(Exercise)
Copy the following lines without changing anything.

## begin Input for this task

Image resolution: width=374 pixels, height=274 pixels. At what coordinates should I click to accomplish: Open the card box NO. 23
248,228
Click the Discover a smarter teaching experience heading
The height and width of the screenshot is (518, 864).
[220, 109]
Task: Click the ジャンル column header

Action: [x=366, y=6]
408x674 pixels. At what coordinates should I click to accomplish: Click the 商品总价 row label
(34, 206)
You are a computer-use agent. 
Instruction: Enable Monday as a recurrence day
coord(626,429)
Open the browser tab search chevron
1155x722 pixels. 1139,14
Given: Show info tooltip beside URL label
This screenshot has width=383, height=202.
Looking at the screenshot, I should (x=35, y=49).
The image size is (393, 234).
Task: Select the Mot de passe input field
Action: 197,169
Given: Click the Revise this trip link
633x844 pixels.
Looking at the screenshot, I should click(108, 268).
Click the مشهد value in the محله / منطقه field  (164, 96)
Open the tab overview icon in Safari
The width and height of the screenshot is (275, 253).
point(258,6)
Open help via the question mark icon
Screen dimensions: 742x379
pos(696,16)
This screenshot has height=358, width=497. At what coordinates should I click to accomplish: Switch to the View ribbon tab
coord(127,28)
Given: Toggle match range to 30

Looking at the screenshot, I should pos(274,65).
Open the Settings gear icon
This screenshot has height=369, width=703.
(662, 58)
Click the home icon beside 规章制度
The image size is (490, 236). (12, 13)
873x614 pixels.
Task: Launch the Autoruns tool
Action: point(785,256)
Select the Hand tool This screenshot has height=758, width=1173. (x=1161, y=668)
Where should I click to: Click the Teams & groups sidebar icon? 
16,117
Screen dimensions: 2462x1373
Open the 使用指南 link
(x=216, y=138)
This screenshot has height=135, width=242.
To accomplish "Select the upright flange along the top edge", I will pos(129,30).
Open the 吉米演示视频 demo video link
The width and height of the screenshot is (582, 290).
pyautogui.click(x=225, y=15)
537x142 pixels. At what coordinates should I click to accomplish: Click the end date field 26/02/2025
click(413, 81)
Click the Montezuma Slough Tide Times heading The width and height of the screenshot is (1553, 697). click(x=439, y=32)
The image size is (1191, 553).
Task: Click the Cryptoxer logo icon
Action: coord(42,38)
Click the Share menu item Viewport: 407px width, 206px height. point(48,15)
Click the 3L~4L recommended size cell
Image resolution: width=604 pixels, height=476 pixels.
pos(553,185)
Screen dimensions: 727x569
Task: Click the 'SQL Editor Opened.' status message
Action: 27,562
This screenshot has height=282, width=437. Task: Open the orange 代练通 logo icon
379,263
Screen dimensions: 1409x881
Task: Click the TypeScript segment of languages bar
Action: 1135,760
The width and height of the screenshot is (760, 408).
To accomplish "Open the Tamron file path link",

## end Input for this task

(Response below)
Image resolution: width=374 pixels, height=274 pixels. At what coordinates should I click to accomplish: Open the card box NO. 23
248,228
Click the Discover a smarter teaching experience heading
The height and width of the screenshot is (518, 864).
[220, 109]
Task: Click the ジャンル column header

Action: [x=366, y=6]
408x674 pixels. At what coordinates should I click to accomplish: Click the 商品总价 row label
(34, 206)
You are a computer-use agent. 
Instruction: Enable Monday as a recurrence day
coord(626,429)
Open the browser tab search chevron
1155x722 pixels. 1139,14
Given: Show info tooltip beside URL label
This screenshot has width=383, height=202.
Looking at the screenshot, I should (x=35, y=49).
The image size is (393, 234).
Task: Select the Mot de passe input field
Action: 197,169
Given: Click the Revise this trip link
633x844 pixels.
Looking at the screenshot, I should click(108, 268).
Click the مشهد value in the محله / منطقه field  (164, 96)
Open the tab overview icon in Safari
The width and height of the screenshot is (275, 253).
point(258,6)
Open help via the question mark icon
Screen dimensions: 742x379
pos(696,16)
This screenshot has height=358, width=497. At what coordinates should I click to accomplish: Switch to the View ribbon tab
coord(127,28)
Given: Toggle match range to 30

Looking at the screenshot, I should pos(274,65).
Open the Settings gear icon
This screenshot has height=369, width=703.
(662, 58)
Click the home icon beside 规章制度
The image size is (490, 236). (12, 13)
873x614 pixels.
Task: Launch the Autoruns tool
Action: point(785,256)
Select the Hand tool This screenshot has height=758, width=1173. (x=1161, y=668)
Where should I click to: Click the Teams & groups sidebar icon? 
16,117
Screen dimensions: 2462x1373
Open the 使用指南 link
(x=216, y=138)
This screenshot has height=135, width=242.
To accomplish "Select the upright flange along the top edge", I will pos(129,30).
Open the 吉米演示视频 demo video link
The width and height of the screenshot is (582, 290).
pyautogui.click(x=225, y=15)
537x142 pixels. At what coordinates should I click to accomplish: Click the end date field 26/02/2025
click(413, 81)
Click the Montezuma Slough Tide Times heading The width and height of the screenshot is (1553, 697). click(x=439, y=32)
The image size is (1191, 553).
Task: Click the Cryptoxer logo icon
Action: coord(42,38)
Click the Share menu item Viewport: 407px width, 206px height. point(48,15)
Click the 3L~4L recommended size cell
Image resolution: width=604 pixels, height=476 pixels.
pos(553,185)
Screen dimensions: 727x569
Task: Click the 'SQL Editor Opened.' status message
Action: 27,562
This screenshot has height=282, width=437. Task: Open the orange 代练通 logo icon
379,263
Screen dimensions: 1409x881
Task: Click the TypeScript segment of languages bar
Action: 1135,760
The width and height of the screenshot is (760, 408).
To accomplish "Open the Tamron file path link",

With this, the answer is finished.